Selon une note de travail intitulée « Transmissions 2027 », révélée le 12 septembre par Le Monde, le gouvernement étudierait plusieurs mesures destinées à simplifier et encourager les transmissions familiales. Il ne s’agit pour l’instant que de pistes envisagées dans le cadre du futur PLF 2027, susceptibles d’évoluer et dépendantes du vote du Parlement.

Un objectif affiché : transmettre plus tôt

Matignon mettrait en avant un enjeu démographique clair : l’allongement de l’espérance de vie retarde mécaniquement l’âge du premier héritage, alors même que les jeunes générations auraient besoin de ce soutien pour financer un logement ou lancer un projet professionnel.
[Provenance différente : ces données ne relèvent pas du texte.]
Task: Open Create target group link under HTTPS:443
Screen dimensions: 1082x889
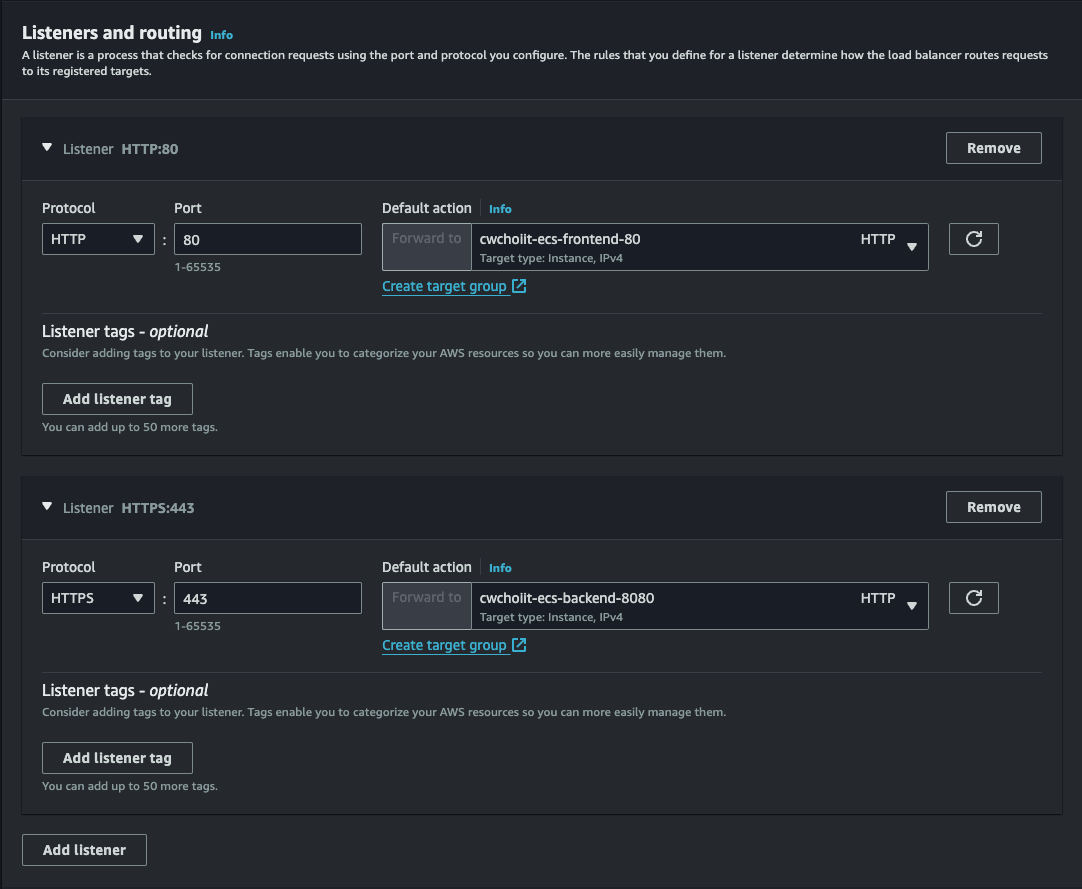Action: [444, 646]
L’idée serait donc de faire circuler le patrimoine plus tôt, dans la continuité du mouvement de réduction des droits de succession porté par le gouvernement Lecornu.
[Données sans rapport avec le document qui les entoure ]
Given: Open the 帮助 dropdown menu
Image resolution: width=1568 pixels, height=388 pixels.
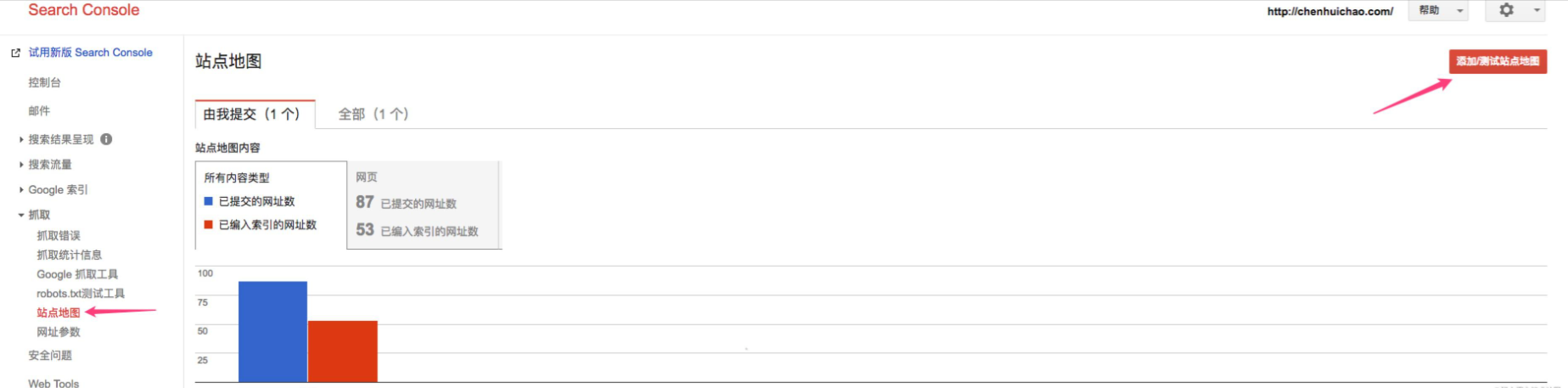Looking at the screenshot, I should coord(1437,11).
Les trois pistes actuellement évoquées

1. Relèvement du plafond du don familial de sommes d’argent

Le plafond prévu à l’article 790 G du CGI pourrait passer de 31 865 € à 50 000 €. Ce dispositif, issu de la loi TEPA de 2007, permet à un donateur de moins de 80 ans de transmettre une somme d’argent en franchise de droits à un enfant, petit-enfant, arrière-petit-enfant majeur ou, à défaut, à un neveu ou une nièce. Il se cumule avec l’abattement classique de 100 000 € par parent et par enfant, renouvelable tous les quinze ans.

2. Un taux unique et temporaire de 6 % sur une fraction des donations classiques

La note évoque l’idée d’appliquer un taux forfaitaire de 6 % sur une tranche de 100 000 € par couple donateur–bénéficiaire, en remplacement du barème progressif habituel. Concrètement, les droits dus sur cette tranche passeraient d’environ 18 200 € (barème actuel en ligne directe après abattement) à environ 6 000 €. Cette mesure pourrait aussi concerner les transmissions entre oncles/tantes et neveux/nièces.
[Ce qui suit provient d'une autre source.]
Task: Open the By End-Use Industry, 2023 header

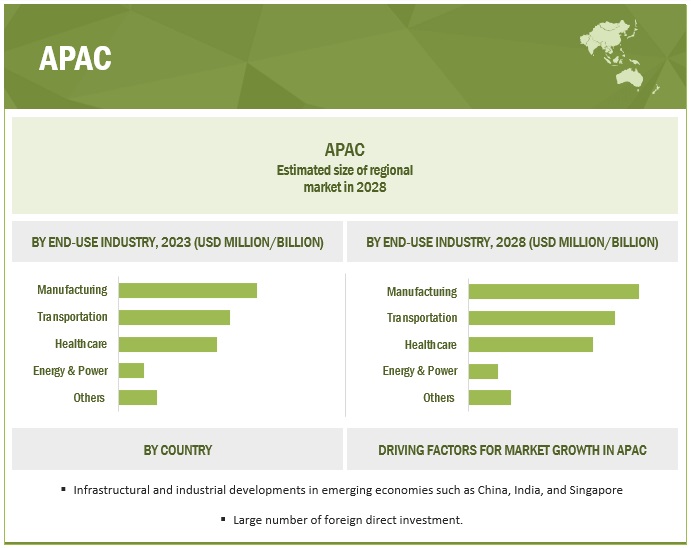Action: click(177, 242)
3. Un taux réduit à 5 % en cas de don caritatif simultané

Le taux serait abaissé à 5 % si le bénéficiaire reverse une partie de la somme reçue à une association venant en aide aux personnes les plus démunies.

Ces trois mesures seraient exceptionnelles, limitées à l’année 2027, et bien sûr conditionnées à l’adoption du budget par le Parlement.

Un contexte patrimonial et budgétaire en pleine mutation

Le poids de l’héritage dans la constitution du patrimoine des Français a fortement augmenté :

  • il représenterait aujourd’hui environ 60 % du patrimoine total, contre 35 % dans les années 1970 ;
  • le flux successoral annuel pèserait plus de 15 % du PIB, contre 5 % en 1950 (source : CAE).

Sur le plan budgétaire, les droits de mutation à titre gratuit (DMTG) ont rapporté 21,2 milliards d’euros en 2025. Toute réforme à la baisse pose donc la question de son financement, d’autant que le gouvernement vise des économies en 2027.

Une fiscalité successorale parmi les plus élevées d’Europe

Les partisans d’un assouplissement rappellent que :

  • l’abattement en ligne directe de 100 000 € est bien inférieur à celui de l’Allemagne (400 000 €) ou de l’Italie (près d’1 M€) ;
  • certains pays comme l’Autriche, la Suède ou l’Estonie n’appliquent aucun droit de succession ;
  • un rapport de l’OCDE (2019) plaçait la France au 2ᵉ rang des pays de l’organisation pour le poids des droits de succession dans les recettes fiscales.

À l’inverse, 53 % des successions en France ne donnent lieu à aucun paiement, la majorité des patrimoines transmis restant sous les seuils d’abattement. Les études montrent également une forte concentration des héritages : la moitié des héritiers reçoit moins de 70 000 €, tandis que le centile le plus favorisé perçoit en moyenne plus de 4,2 M€ nets.

Une réflexion qui fait écho aux propositions des notaires

Ces pistes gouvernementales interviennent alors que les notaires ont récemment formulé leurs propres propositions, notamment :

  • diviser par deux les droits de succession jusqu’à environ 552 000 € ;
  • étendre aux successions les abattements aujourd’hui réservés aux donations aux petits-enfants et arrière-petits-enfants ;
  • rendre certains abattements optionnels, pour mieux s’adapter à la situation de chaque héritier.